Absolutely the way I do it, I love using a garbage bowl.
I have a garbage bowl and a compost bowl on the counter with me as I prep. It's the easiest way.
The compost bin, unless we're someplace that has a greywater system. My folks have one, and it's recommended that compostables go through the the garbage disposal to the greywater to add enzymes to it. Of course, the scraps make their way in the same manner as if they were composting.
I cut off the non-root end first and peel away an extra layer of actual onion. Yes, I do waste one layer of onion, but it's worth it for me so I don't have to deal with all those onion skins. All the excess goes right into the compost. Easy peasy!
I have to go there and just ask...Did I really just read an article on the "clutter" of an onion? Annoying..yes, smelly, yes...but really?
Haha I was thinking the same thing DreamShop
I just wipe them onto the floor, that's where there going to end up anyways :)
My garbage can is at the end of my prep counter. So I usually just rub the loose skins off with my hands directly into the garbage. Then I slice off the ends and slice onions in half and peel off the remaining stubborn skins. So I have no paper skin worries while chopping.
I just let the mess gather on the table or counter and then use a damp dish cloth to wipe it all into the proper trash can. Rinse the cloth and I'm done.
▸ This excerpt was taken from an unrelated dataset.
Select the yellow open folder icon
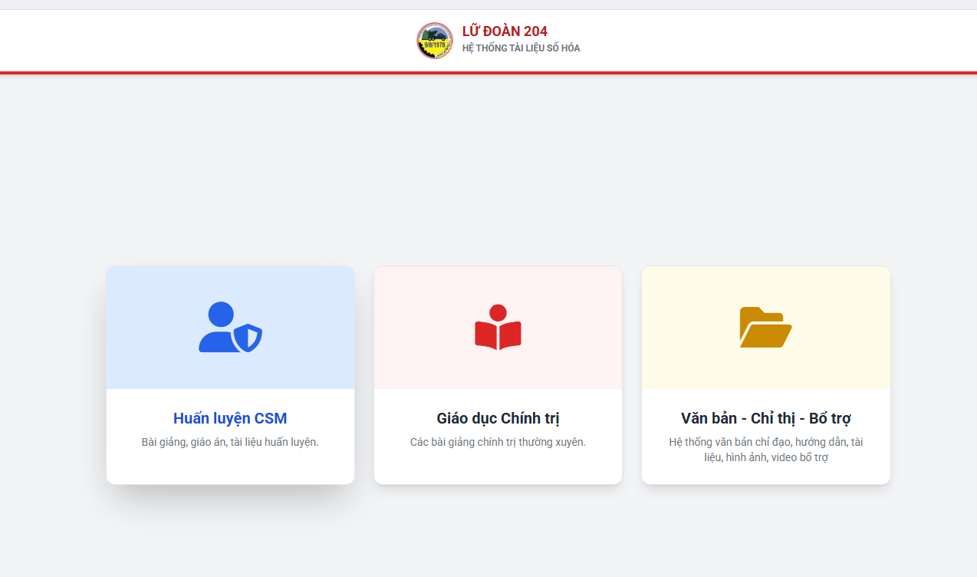977x577 pixels. [x=765, y=328]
I waste one layer of onion skin...no big deal. I run the garlic cove(s) under warm water or boil it first in hot water. And sometimes I just simply put on my big girl panties and cut the usual way and then clean the board.
My first step is to trim off a tiny sliver of the root end - just enough to remove the dirty root but still leave the root core intact. Then I cut in half (north to south), peel then slice or dice. Never try and peel an onion whole unless you have to - it takes twice the time.
I do what you describe in this post. I usually have a bowl or container for my veggie scraps (Rachel Ray did not invent this concept).
I needed this post, badly. I'm always fighting against stray bits of onion roots and skin. Thank you all for your helpful hints!
I will usually soak my onions and garlic in a bowl of warm water for at least 20mins. The peels will come out easily in clumps and in the compost bin they'll go!